When Can the Privilege Protect Employee-to-Employee Communications?

Because privilege logs generally list the authors and recipients of withheld communications, corporations' adversaries frequently cite such logs in challenging the corporations' privilege claims when a log shows that no lawyer sent or received a withheld document. Corporations normally win such disputes if they demonstrate that one employee who received legal advice relayed it to another employee who needed it. Occasionally corporations also successfully withhold employees' contemporaneous notes of a privileged communication.

But there is a third, albeit less frequent, scenario in which the privilege can protect intra-corporate communications not involving a lawyer. In Crabtree v. Experian Information Solutions, Inc., the court held that defendant corporation "appropriately designated as privileged the communications between its non-lawyer employees." No. 1:16-cv-10706, 2017 U.S. Dist. LEXIS 173905, at *4 (N.D. Ill.
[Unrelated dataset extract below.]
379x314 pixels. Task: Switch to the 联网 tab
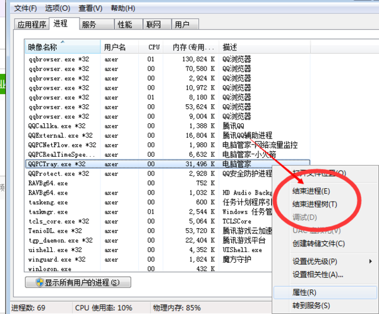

Oct. 20, 2017). The court noted that the "employees gathered information to assist counsel with rendering legal advice," and that "those facts were eventually channeled to counsel to aid in the provision of legal services." Id. at *5. In other words, company lawyers had essentially deputized such employees to gather facts the lawyers needed. Of course, wise in-house and outside lawyers memorialize such deputization.

This type of protected employee-to-employee communications represents the chronologically first of the intra-corporate lawyerless trifecta of protected scenarios, which can extend privilege protection to such communications (1) before employees go to the lawyer with facts the lawyer needs; (2) that are memorialized while employees communicate with the lawyer; and (3) after they receive legal advice from the lawyer, which they then relay to other employees who need it.